In 2025, 10 years from now, Atalji will be a 101. His associate of many a long year, Advaniji, will be 98. Dr Manmohan Singh will be 92 and by then a ‘former President’, Pranab Mukherjee, will be 89.
I do not want to ‘do’ the ages, 10 years from now, of our active politicians because that would appear to place some in a relative advantage over others although mortality, we know, is independent of chronology. What I want to do is imagine the status of some institutions 10 years from now.
First, our Parliament. Between now and 2025, two general elections — in 2019 and 2024 — would have taken place. Will we have that year a Lok Sabha of which at least one-third are women? I believe we will. Will we have a Lok Sabha that has a Jarawa, an Agariya, a transgender? Will we have Dalit MPs elected from non-reserved seats? Very probably, yes. A Lok Sabha in which MPs have spent only that much campaign money as is allowed by the Election Commission? Unlikely. A Lok Sabha that has no member with a criminal record? Alas, no. A Lok Sabha that is not adjourned many times a day because of MPs’ unruly behaviour? Definitely not.
And this is about a Lok Sabha that will be, in 2025, 73 years old.
Next, our higher judiciary. Between now and 2025, will we have a credible procedure in place for the appointment of judges? I believe we will. And if, to borrow the words of senior counsel Sriram Panchu, the appointment of judges follows “the triple tenets of governance — transparency, participation and accountability — virtues which the court frequently propounds”, that procedure will give to the people an important reassurance. Will by 2025 our judges have been insulated from the lure of post-retirement appointments by the government of the day? I am afraid not. And our Supreme Court will be, in 2025, 75 years old.
Then, our executive. Between now and 2025, will the president and vice-president be persons of independent stature, women or men of some learning and much empathy, a little grace and much scholarship? I fear not. Will governors be appointed for their judicious bent and personal eminence? No. Will, by 2025, a Lokpal have been added to the edifice of our nation State? Very likely, yes. But will she or he enjoy the nation’s confidence for impartiality, probity and guts? Unlikely. Will senior appointments in the bureaucracy be guided by ability rather than loyalty? No, the bureaucracy will itself not let that happen.
And our executive will be as old as Chanakya.

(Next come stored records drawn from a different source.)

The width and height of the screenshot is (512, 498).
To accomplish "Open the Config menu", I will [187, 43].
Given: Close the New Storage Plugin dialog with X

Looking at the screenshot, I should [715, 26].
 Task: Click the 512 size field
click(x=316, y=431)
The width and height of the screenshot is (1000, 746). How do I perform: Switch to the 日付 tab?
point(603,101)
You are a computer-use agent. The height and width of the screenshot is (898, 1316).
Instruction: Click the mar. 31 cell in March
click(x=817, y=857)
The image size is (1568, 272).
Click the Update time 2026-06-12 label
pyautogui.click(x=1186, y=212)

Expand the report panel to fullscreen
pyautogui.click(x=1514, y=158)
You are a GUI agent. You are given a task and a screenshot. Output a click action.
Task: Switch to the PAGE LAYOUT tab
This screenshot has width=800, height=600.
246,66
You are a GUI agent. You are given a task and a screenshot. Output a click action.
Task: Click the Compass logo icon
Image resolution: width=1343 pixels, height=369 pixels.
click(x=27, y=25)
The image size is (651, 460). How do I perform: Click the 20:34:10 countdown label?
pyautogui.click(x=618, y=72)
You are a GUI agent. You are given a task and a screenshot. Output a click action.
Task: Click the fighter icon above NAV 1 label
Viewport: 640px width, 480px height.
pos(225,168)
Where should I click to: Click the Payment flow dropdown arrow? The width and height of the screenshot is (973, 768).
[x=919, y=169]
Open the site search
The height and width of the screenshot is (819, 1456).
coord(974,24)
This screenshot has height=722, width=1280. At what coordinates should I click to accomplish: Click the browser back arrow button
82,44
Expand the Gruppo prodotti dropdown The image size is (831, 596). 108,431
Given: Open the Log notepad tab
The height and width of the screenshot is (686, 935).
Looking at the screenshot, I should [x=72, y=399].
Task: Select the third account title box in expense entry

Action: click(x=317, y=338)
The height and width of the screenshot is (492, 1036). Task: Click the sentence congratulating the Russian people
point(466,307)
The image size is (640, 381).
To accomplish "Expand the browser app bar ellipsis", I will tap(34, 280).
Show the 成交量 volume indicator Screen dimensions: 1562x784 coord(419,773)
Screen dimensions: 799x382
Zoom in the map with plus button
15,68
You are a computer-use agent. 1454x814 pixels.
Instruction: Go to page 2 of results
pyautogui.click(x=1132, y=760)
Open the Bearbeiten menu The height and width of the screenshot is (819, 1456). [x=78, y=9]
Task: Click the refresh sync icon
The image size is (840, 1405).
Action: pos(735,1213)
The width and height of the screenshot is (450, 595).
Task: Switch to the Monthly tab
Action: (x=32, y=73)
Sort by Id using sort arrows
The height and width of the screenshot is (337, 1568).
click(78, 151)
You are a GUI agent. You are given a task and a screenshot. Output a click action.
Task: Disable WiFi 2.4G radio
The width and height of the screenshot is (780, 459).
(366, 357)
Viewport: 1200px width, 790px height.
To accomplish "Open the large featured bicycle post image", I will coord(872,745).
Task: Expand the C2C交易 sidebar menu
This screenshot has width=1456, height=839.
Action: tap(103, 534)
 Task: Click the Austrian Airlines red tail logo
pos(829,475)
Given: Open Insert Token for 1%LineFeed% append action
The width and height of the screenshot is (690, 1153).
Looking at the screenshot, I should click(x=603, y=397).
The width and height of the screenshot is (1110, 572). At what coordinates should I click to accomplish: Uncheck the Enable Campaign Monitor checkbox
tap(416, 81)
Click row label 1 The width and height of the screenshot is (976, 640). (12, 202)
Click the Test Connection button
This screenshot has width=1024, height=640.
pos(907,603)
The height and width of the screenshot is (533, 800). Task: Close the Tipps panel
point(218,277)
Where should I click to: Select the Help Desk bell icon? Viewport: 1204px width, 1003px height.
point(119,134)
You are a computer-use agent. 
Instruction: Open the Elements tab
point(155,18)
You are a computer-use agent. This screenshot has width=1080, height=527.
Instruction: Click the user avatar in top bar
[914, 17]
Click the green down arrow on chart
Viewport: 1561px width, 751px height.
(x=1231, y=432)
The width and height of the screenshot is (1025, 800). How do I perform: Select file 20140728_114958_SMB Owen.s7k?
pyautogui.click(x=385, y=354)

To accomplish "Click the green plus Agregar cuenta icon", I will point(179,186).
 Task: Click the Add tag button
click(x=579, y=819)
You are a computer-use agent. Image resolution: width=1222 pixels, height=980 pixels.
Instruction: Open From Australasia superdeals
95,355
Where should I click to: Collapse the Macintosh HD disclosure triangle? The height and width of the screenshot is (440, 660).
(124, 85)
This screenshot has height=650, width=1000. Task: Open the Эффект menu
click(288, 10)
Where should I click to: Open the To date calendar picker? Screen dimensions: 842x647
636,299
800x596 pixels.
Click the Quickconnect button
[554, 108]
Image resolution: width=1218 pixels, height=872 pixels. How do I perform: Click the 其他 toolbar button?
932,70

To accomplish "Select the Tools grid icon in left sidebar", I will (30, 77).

Finally, the public domain. Will we, by 2025, have a uniform civil code? We could. If yes, it will be for the wrong reason that majoritarianism will have prevailed. If not, it will again be for the wrong reason that purblind status quoism would have been conflated with minority rights.
Will communalism be reined in? It will not be. Would the death penalty have been abolished? No way! Medievalism will not let go of that toehold.
Will there be a modicum of reform in vehicular traffic’s insane behaviour on our roads? Certainly not. First-time vehicle owners and licence holders will continue to treat driving as a form of self-assertion, and older men at the wheel will continue to give them fight. Our roads will be a greater nightmare than they are now.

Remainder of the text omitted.